Los representantes de la central socialista intentan convencer a Solchaga de lo peligroso de una decisión semejante y consiguen que el ministro matice sus condiciones. Ello, unido a que ELASTV no se muestra partidaria de abandonar las conversaciones, les sirve como protexto para continuar en las mismas. No obstante, bajo cuerda, y a pesar de las razones de una y otra parte, algún ugetista tiene aún clavado en lo más profundo un cierto remordimiento.

Las conversaciones, pues, prosiguieron sin CC OO y se cerraron sin que hubiera acuerdo en el tema de los excedentes de plantilla. Industria mantenía el criterio de que habría de irse a la rescisión de contratos y que en el decreto-ley así había de recogerse. La noche antes de que el Consejo de Ministros discutiera el proyecto de Industria fue, posiblemente, uno de los más largos en la sede de la Unión General de Trabajadores. "Algún día", dice uno de los principales dirigentes de la central socialista, "habrá que contar qué resortes se movieron, qué conversaciones se celebraron, qué gestiones hicimos para evitar que las rescisiones de contratos aparecieran en el texto aprobado por el Gobierno".

Lo que sí ha contado alguno es una reunión en la que tres ministros -presumiblemente Boyer, Almunia y Solchaga- escucharon las razones de la Unión General de Trabajadores para que no hubiera rescisiones de contratos y en la que ellos explicaron las suyas, y de la que Carlos Solchaga, ministro de Industria y Energía, salió defendiendo a ultranza las tesis de Boyer en la reconversión industrial.
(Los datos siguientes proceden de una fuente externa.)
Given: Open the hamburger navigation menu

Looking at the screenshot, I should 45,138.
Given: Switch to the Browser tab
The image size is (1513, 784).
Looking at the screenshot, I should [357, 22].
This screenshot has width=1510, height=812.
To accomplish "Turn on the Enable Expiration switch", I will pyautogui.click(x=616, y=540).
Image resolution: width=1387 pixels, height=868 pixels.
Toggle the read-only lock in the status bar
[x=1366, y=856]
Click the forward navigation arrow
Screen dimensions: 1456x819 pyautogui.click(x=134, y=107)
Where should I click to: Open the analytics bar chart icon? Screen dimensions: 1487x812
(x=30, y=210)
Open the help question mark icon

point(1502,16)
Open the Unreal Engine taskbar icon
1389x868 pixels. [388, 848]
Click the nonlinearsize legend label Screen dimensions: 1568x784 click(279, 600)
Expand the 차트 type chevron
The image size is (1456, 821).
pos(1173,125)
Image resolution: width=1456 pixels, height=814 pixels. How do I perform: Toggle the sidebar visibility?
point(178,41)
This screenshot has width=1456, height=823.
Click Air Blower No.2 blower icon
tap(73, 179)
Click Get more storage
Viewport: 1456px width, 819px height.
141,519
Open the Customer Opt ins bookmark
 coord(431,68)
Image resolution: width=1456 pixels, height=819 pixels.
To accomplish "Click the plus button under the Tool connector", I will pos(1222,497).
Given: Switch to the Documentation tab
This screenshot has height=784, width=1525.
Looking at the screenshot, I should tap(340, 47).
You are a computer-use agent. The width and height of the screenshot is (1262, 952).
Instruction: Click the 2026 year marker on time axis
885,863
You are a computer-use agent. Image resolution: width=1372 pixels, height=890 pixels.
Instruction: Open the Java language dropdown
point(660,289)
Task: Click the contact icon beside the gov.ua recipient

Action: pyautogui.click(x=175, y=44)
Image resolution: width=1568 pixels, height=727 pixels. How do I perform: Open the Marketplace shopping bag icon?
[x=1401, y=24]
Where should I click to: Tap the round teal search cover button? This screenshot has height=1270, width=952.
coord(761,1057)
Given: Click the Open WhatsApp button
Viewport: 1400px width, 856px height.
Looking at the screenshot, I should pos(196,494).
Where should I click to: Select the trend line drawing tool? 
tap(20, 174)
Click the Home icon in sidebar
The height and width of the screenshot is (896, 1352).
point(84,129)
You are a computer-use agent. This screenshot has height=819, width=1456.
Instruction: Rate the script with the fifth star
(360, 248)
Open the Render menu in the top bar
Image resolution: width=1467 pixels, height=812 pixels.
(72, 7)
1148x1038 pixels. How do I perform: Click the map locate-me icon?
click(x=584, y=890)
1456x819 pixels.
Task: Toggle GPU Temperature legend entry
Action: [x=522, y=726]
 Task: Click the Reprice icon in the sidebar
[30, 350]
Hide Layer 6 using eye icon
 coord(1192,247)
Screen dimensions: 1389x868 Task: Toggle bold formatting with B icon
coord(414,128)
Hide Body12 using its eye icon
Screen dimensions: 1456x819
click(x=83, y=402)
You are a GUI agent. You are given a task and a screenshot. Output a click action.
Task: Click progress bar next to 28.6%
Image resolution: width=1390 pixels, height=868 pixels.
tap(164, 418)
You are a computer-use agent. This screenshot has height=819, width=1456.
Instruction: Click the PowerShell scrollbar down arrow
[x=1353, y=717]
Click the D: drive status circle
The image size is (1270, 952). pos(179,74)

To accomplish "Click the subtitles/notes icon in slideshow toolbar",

La lucha por la reconversión industrial no acabó en la mesa de negociaciones y los enfrentamientos, consecuencia de ellas, no terminaron con su aprobación en Consejo de Ministros. En el mismo Parlamento, Nicolás Redondo pidió, previamente a la votación de la ley, una reunión del Grupo Socialista, que, de haberse celebrado, comentan algunos, hubiera hecho cambiar el resultado de su votación. En aquella ocasión, diputados socialistas llegaron a cuestionar la autoridad de Nicolás Redondo. La reunión, finalmente, no se produjo.